O filósofo humanista francês, Teilhard
de Chardin, (1881-1995), jungiu no século passado, com esplêndida capacidade, o
conhecimento biológico e metafísico que podemos transportá-los para a política dos
dias atuais.
Para ele, a vida em si é uma propriedade
universal da matéria cósmica. Nesse sentido, ela esteve desde o início,
submissa às leis que guiaram as mudanças até chegar à evolução humana, quando a
vida recebeu a contribuição da espiritualização do homem e do universo. E qual
é a lei principal que sustentou esse processo evolutivo? Não é outra senão a
lei da “atração” que, metafisicamente falando, poderia também ser denominada de
“lei do amor”. Parecerá espantoso, mas, depois de conhecermos os argumentos do
filósofo, compreenderemos com facilidade, porque estamos ameaçados, na
atualidade, pela lei da “repulsão” que, movida pelo ódio, coloca-se contra a
vida, à igualdade e a integração universal.

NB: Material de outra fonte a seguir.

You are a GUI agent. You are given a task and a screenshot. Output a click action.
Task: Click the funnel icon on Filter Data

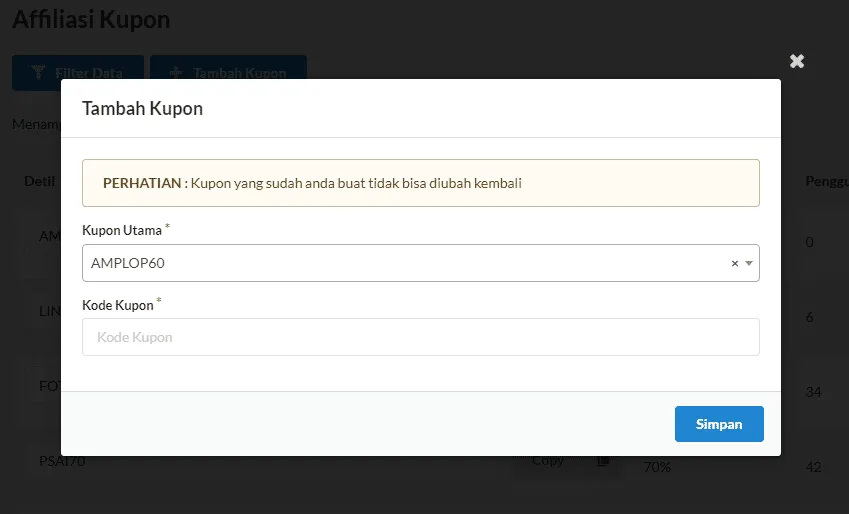pyautogui.click(x=38, y=73)
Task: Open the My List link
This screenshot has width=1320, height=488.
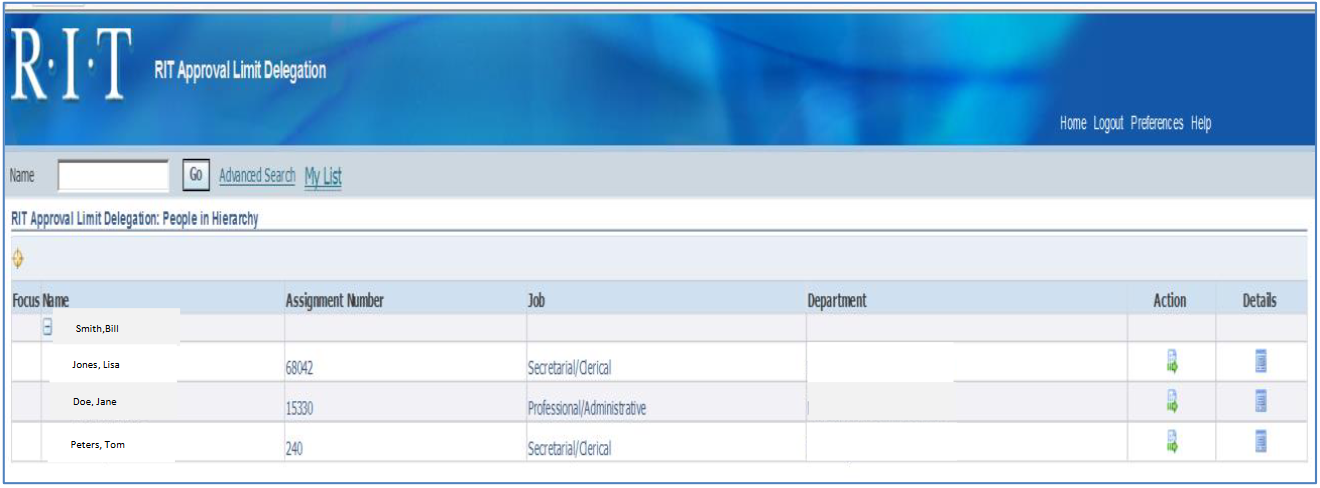Action: tap(323, 176)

Para Chardin, habitualmente, somente
consideramos a face sentimental do amor, porém, na plenitude da realidade
biológica, o “amor” é a afinidade que existe entre um ser e outro ser, considerando,
portanto, que não é privilégio da espécie humana a virtude da atração; com outros
corpos vivos acontece o mesmo, porque, a atração é uma propriedade da vida e
não apenas dos corpos.
O aprendizado principal a ser extraído
dessa tese é que, se não existisse a atração não poderia haver nenhuma forma de
organização e o universo como um todo, seria um composto de átomos
individualizados espalhados, sem nunca terem a possibilidade de formarem um
corpo. Ainda bem que o universo funciona de outro jeito e, um átomo atrai outro
átomo, para formarem as células, estas, reunidas formam tecidos e os tecidos
formam órgãos e os órgãos formam os corpos que se atraem e se relacionam.

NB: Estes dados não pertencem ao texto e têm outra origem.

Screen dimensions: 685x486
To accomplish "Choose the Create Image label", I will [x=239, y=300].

A atração entre todos os tipos de seres
cumpre a mesma função que a lei da gravidade. Encarnada nos corpos vivos, “a
lei” transforma-se em “sentimento de união” responsável pelo desejo de ir ao
encontro uns dos outros para formar organizações: familiares, grupais, de
classes e também social quando os objetivos se combinam. Isso tudo é tão
importante, que o filósofo converteu a atração em “amorização”, dizendo que ela
é fundamental para garantir a integração da humanidade.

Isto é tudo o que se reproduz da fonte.